[Vorliegender Textauszug]:

+===+

Wo bleibt der Einsatz der Außenministerin für Julian Assange? Diesen Einsatz hat sie vor Monaten noch selbst gefordert. Jetzt ist sie still geworden.

Von Heribert Prantl, Berlin

Es ist noch nicht so lang her, da haben die Grünen der schwarz-roten Regierung unter Kanzlerin Angela Merkel „Feigheit“ im Fall Assange vorgeworfen. Das Wort fällt jetzt auf sie zurück. Am 14. September 2021, kurz vor der Bundestagswahl, hat sich die damalige grüne Spitzenkandidatin Annalena Baerbock noch vehement für die Freilassung des Whistleblowers und Enthüllungsjournalisten ausgesprochen. Jetzt ist sie Außenministerin; jetzt ist Schweigen im grünen Wald. Baerbock hat zum Amtsantritt eine deutlich hörbare und wertebasierte Außenpolitik angekündigt; aber davon ist bisher im Fall Assange nichts zu hören. Die deutsche Sektion der Schriftstellervereinigung PEN hat daher soeben einen offenen Brief an Baerbock publiziert und sie aufgefordert, den Worten Taten folgen zu lassen.

+===+

[Erfasste Daten]:
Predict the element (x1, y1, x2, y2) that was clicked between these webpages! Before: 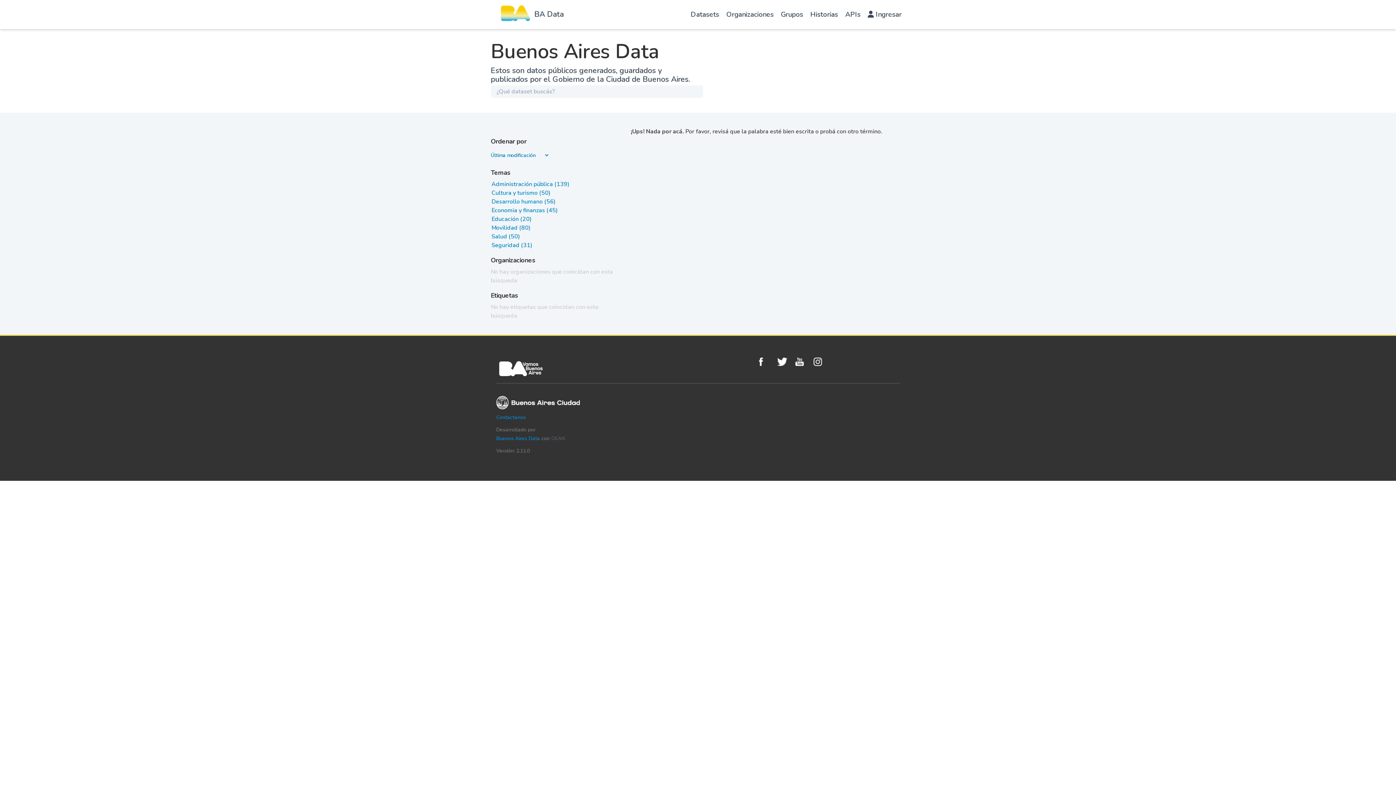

+===+

[Aufgaben]:
1. Zitiere aus dem Text über Annalena Baerbock und den Fall Assange wörtlich die Stelle, die mit „Von Heribert Prantl, Berlin“ beginnt und mit „Taten folgen zu lassen.“ endet.
2. Schreibe den Text über Annalena Baerbock und den Fall Assange im Anschluss an seinen letzten Satz weiter.

[Antworten pro Aufgabe]:
1.
Von Heribert Prantl, Berlin

Es ist noch nicht so lang her, da haben die Grünen der schwarz-roten Regierung unter Kanzlerin Angela Merkel „Feigheit“ im Fall Assange vorgeworfen. Das Wort fällt jetzt auf sie zurück. Am 14. September 2021, kurz vor der Bundestagswahl, hat sich die damalige grüne Spitzenkandidatin Annalena Baerbock noch vehement für die Freilassung des Whistleblowers und Enthüllungsjournalisten ausgesprochen. Jetzt ist sie Außenministerin; jetzt ist Schweigen im grünen Wald. Baerbock hat zum Amtsantritt eine deutlich hörbare und wertebasierte Außenpolitik angekündigt; aber davon ist bisher im Fall Assange nichts zu hören. Die deutsche Sektion der Schriftstellervereinigung PEN hat daher soeben einen offenen Brief an Baerbock publiziert und sie aufgefordert, den Worten Taten folgen zu lassen.

2.
Julian Assange ist Ehrenmitglied des PEN. Es ist eine Ehre, sich für diesen Mann einzusetzen – ob er einem nun besonders sympathisch ist oder nicht. Es geht nicht um Sympathie. Es geht darum, einem Pionier der digitalen Aufklärung zu helfen. Er ist der Gründer der Internetplattform Wikileaks und er sitzt, nach einem siebenjährigen beengten, bedrängten und belauschten Asyl krank an Leib und Seele, im britischen Hochsicherheitsgefängnis Belmarsh.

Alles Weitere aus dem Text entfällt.